A programme that came on as demure as
Audrey Hepburn in a wimple, yet was just as alluring. A programme that smelled not of Dothraki massage oil and stained rubber, but of sawdust, varnish, elbow grease and glue,
and maybe a nice cup of tea. You might know what I’m talking about. I’m talking about Repair Shop (BBC Two).
Buried away at 6.30pm every weeknight, for the past fortnight this series afforded the opportunity to mainline the Zen pleasure of simply watching nice people in a shed fixing things. Like an injured Antiques Roadshow, citizens brought in cracked, broken, rusted and otherwise damaged old objects – rocking chairs, teddy bears, vases and bowls, paintings and cuckoo clocks and mechanical toys – and, with a firm handshake, The Repair Shop’s assembled experts pledged to restore them.
Of course, The Repair Shop was also part
of a trend, the same cosy security blanket wave that has brought us all the Bake Offs and
Pottery Throwdowns, a throwback desire in reaction to economic crisis, political fragmentation and the accelerating change of the internet age – a way to keep in touch with an imagined better past, when things were made with care and built to last.

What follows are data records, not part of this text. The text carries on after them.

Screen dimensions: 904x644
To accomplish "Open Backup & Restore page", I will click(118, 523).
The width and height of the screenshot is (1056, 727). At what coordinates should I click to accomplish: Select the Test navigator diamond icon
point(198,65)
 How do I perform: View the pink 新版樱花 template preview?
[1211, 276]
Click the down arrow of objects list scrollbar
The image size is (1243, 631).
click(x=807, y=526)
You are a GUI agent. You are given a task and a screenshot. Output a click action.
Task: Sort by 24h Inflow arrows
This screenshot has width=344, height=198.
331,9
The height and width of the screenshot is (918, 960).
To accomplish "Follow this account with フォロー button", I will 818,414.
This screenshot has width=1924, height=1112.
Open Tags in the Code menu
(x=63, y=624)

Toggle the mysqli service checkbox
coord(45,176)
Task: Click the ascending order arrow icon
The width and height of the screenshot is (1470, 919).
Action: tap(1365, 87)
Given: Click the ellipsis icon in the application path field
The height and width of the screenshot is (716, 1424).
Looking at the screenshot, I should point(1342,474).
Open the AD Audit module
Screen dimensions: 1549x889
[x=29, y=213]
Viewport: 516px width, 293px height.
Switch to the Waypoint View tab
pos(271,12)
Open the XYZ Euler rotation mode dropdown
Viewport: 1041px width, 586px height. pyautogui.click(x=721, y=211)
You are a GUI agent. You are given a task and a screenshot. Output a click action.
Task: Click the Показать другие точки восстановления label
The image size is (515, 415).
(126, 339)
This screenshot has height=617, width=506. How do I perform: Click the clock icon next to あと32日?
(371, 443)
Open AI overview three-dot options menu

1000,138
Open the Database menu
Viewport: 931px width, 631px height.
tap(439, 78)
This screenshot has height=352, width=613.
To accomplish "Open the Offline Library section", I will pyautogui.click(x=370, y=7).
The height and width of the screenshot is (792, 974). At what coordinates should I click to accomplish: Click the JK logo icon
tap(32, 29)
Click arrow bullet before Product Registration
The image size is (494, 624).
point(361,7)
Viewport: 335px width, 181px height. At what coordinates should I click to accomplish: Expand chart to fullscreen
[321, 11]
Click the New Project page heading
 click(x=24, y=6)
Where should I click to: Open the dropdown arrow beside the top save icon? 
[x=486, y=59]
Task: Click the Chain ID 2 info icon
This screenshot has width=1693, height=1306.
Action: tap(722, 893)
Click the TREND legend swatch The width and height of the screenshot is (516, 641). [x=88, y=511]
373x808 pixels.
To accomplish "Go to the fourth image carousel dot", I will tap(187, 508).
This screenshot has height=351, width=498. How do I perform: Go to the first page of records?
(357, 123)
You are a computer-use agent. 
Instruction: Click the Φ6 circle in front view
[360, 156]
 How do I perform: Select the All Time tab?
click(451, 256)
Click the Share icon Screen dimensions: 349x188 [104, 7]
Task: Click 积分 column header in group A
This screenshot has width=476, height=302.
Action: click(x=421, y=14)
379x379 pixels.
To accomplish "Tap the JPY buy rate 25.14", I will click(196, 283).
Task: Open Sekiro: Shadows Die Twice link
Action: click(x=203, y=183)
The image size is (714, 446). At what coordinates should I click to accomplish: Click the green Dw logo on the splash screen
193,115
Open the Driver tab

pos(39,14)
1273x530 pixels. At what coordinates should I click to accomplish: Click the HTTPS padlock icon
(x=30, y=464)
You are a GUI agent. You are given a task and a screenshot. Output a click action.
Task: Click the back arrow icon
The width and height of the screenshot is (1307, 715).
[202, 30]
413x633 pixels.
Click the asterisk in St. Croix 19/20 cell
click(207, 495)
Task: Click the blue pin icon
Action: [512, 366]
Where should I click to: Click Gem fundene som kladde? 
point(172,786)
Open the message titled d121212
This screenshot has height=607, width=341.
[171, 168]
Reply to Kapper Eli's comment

As such, it tended to emphasise the emotion we invest in objects. It’s an interesting line, although, if there was anything wrong with the programme – something that smacked too much of calculation – it’s that it went overboard on the teary family stories attached to the shabby relics on display.
Yet it was worth all that just for the long, satisfying stretches that concentrated on the restorers at work, carefully scraping, filling
and sanding down, then painting, varnishing and buffing up, bringing things back to life.
Is it wrong of me to be more interested in watching someone painstakingly trying to
hide the cracks on an ugly old ceramic bulldog than in hearing about someone’s shiny new internet porn addiction? Maybe. But now The Repair Shop has finished, part of my heart lies broken, and it won’t be fixed until those shed doors open again.